* **EXCERPTED DATA**:
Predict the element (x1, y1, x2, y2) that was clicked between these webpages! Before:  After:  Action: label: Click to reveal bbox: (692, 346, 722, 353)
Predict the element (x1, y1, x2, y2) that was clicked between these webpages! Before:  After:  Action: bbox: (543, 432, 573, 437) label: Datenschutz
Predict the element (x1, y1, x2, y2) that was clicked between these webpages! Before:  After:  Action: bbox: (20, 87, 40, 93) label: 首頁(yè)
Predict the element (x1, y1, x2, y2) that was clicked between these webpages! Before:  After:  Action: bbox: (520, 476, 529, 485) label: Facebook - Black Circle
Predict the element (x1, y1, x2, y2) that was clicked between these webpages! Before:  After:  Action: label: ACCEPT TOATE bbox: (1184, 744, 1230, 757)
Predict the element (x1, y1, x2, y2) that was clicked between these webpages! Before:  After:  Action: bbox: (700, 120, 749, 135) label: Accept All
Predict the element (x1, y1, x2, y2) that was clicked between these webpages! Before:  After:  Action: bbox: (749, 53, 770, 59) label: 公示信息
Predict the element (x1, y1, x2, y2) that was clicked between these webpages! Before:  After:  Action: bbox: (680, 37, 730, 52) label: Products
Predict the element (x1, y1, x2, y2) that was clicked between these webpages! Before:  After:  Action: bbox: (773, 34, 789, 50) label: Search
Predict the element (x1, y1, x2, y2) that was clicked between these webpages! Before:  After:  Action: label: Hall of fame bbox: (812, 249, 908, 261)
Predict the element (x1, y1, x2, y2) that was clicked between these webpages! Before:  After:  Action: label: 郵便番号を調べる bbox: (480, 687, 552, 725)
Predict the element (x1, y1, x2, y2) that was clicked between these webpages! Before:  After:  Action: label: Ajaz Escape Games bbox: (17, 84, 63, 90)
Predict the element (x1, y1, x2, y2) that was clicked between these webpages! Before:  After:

* **WHAT TO PRODUCE**:
Could you give the material above as a numbered list, one line per entry, with every line included and the blank lines left out?

* **EXERCISE OUTPUT**:
1. Predict the element (x1, y1, x2, y2) that was clicked between these webpages! Before:  After:  Action: label: Click to reveal bbox: (692, 346, 722, 353)
2. Predict the element (x1, y1, x2, y2) that was clicked between these webpages! Before:  After:  Action: bbox: (543, 432, 573, 437) label: Datenschutz
3. Predict the element (x1, y1, x2, y2) that was clicked between these webpages! Before:  After:  Action: bbox: (20, 87, 40, 93) label: 首頁(yè)
4. Predict the element (x1, y1, x2, y2) that was clicked between these webpages! Before:  After:  Action: bbox: (520, 476, 529, 485) label: Facebook - Black Circle
5. Predict the element (x1, y1, x2, y2) that was clicked between these webpages! Before:  After:  Action: label: ACCEPT TOATE bbox: (1184, 744, 1230, 757)
6. Predict the element (x1, y1, x2, y2) that was clicked between these webpages! Before:  After:  Action: bbox: (700, 120, 749, 135) label: Accept All
7. Predict the element (x1, y1, x2, y2) that was clicked between these webpages! Before:  After:  Action: bbox: (749, 53, 770, 59) label: 公示信息
8. Predict the element (x1, y1, x2, y2) that was clicked between these webpages! Before:  After:  Action: bbox: (680, 37, 730, 52) label: Products
9. Predict the element (x1, y1, x2, y2) that was clicked between these webpages! Before:  After:  Action: bbox: (773, 34, 789, 50) label: Search
10. Predict the element (x1, y1, x2, y2) that was clicked between these webpages! Before:  After:  Action: label: Hall of fame bbox: (812, 249, 908, 261)
11. Predict the element (x1, y1, x2, y2) that was clicked between these webpages! Before:  After:  Action: label: 郵便番号を調べる bbox: (480, 687, 552, 725)
12. Predict the element (x1, y1, x2, y2) that was clicked between these webpages! Before:  After:  Action: label: Ajaz Escape Games bbox: (17, 84, 63, 90)
13. Predict the element (x1, y1, x2, y2) that was clicked between these webpages! Before:  After:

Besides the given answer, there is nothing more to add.